Study probes link between climate change, contaminants in Arctic wildlife

Are whales, seals ingesting more toxic chemicals?

By THOMAS ROHNER

Melissa McKinney, a researcher at the University of Windsor, received a $70,000 Banting Fellowship grant for a study that will investigate whether climate change is leading to increased levels of contaminants like mercury and PCBs in country food. (PHOTO COURTESY OF MELISSA MCKINNEY)


Melissa McKinney, a researcher at the University of Windsor, received a $70,000 Banting Fellowship grant for a study that will investigate whether climate change is leading to increased levels of contaminants like mercury and PCBs in country food. (PHOTO COURTESY OF MELISSA MCKINNEY)

If you live in the North and love eating seal and beluga, but wonder whether they contain harmful contaminants, a new research project may offer more knowledge.

That’s because this new, well-funded study plans to look at whether climate change is increasing levels of contaminants in ringed seals and beluga whales.

Melissa McKinney, a researcher at the University of Windsor, received a big boost in funding recently from the federal government, in the form of a Banting Fellowship.

The Banting Fellowship, worth $70,000 per year, is awarded for two consecutive years by three federal granting agencies to postdoctoral researchers who do health research, social research or research in the natural sciences, the fellowship’s website says.

McKinney told Nunatsiaq News Aug. 21 that, because of climate change, she believes smaller fish usually found further south — such as capelin, herring and sandlance — are swimming further north, where they are then eaten by seals and whales.

However, fish normally found south of the Arctic generally have higher levels of contaminants, such as mercury and polychlorinated biphenyls, or PCBs — toxic chemicals used in industry and agriculture, McKinney said.

So if whales and seals that head north are eating these fish, they’re likely to store higher levels of contaminants. In turn, these are passed on to people when they consume these animals.

“That’s the process known as biomagnification,” McKinney said, “whereby organic contaminants, things like mercury, increase in concentration as you move up the food web.”

High mercury levels — found especially in the liver of ringed seals — have already been found throughout the Arctic, most likely from cement and metal production in east Asia.

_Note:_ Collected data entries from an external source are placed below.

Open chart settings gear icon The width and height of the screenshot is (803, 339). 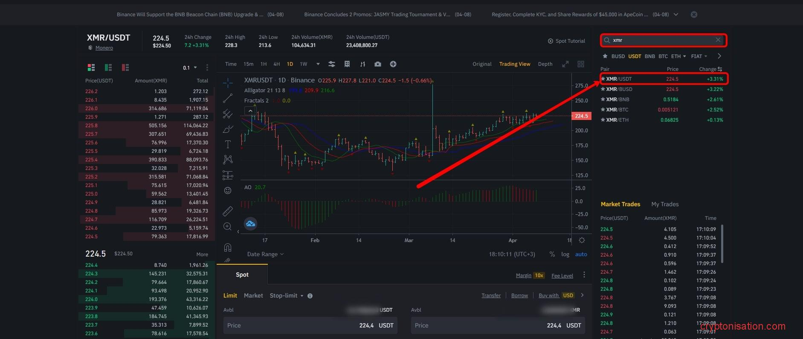point(582,240)
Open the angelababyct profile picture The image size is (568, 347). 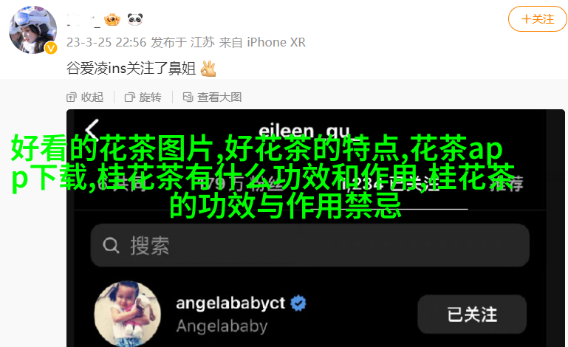128,314
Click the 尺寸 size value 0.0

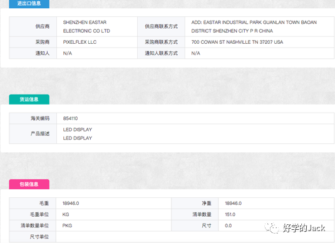(x=228, y=225)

And mercury has been linked to a host of serious health problems, including permanent brain and kidney damage.

Studies have already shown that women of childbearing age are especially susceptible to high levels of mercury in their diet, because they can pass toxic effects on to their children during pregnancy and breastfeeding.

This is why the Arctic Council, through its Arctic Monitoring and Assessment Program, has called for a “legally-binding global agreement” to address Arctic mercury levels since 2011.

And the Inuit Circumpolar Council has been lobbying for a global solution as well.

The UN’s efforts to address environmental mercury contamination culminated in the Minamata Convention on Mercury, adopted in October 2013, which aims to control and minimize mercury levels caused by human activity.

Canada also signed onto the United Nations’ Stockholm Convention on Persistent Organic Pollutants in 2001 to ban the use of toxic contaminants like PCBs.

But even with the POPs convention, it will take years before those pollutants vanish from the food chain — McKinney’s study could show whether climate change means Arctic sea life and people will still be exposed to the pollutants.

This is troubling because high PCB levels have been linked to deficient immune function in children and appear to be linked to Parkinson’s disease and heart disease.

A 2008 study found high PCB levels in the Faroe Islands among the pilot whale population — a species closely related to the beluga. Since those findings, a total ban on all pilot whale meat and blubber consumption — to everyone, of all ages — was put into place.

Three communities in Nunavut have been helping McKinney, and her research supervisor, Aaron Fisk, with the study.

Hunters and trappers organizations and local fishermen have identified and collected samples of fish in Arviat, Pangnirtung and Resolute Bay, McKinney said.

“It’s been a complete community involvement in terms of identifying what we should be collecting and in terms of collecting samples.”

Monitoring contaminant levels of ringed seals and belugas is continuing through the Northern Contaminants Program, McKinney said, a program set up by Aboriginal Affairs and Northern Development Canada in 1991, to monitor and eliminate, “wherever possible,” contaminants in traditionally harvested foods, its website says.

These contaminant levels will be compared with the samples of fish now being collected to see if the diet of Arctic seals and belugas are changing, and if that change is accompanied by higher contaminant levels.

“We are trying to understand how climate-linked ecological changes could contribute to changing contaminant levels, which may be increasing, decreasing or not changing,” McKinney said.

Once her study has yielded results, in about two years, McKinney plans to let the Nunavut communities know what she’s found out by distributing plain-language summaries and posters translated into Inuktitut.

She said she will also work with local groups to find the best way to communicate her findings.

If contaminant levels among beluga whales and ringed seal have increased with climate change, McKinney said she hopes her study will be able to help inform public health policies — and “provide people living in the North with information to make informed choices regarding food consumption.”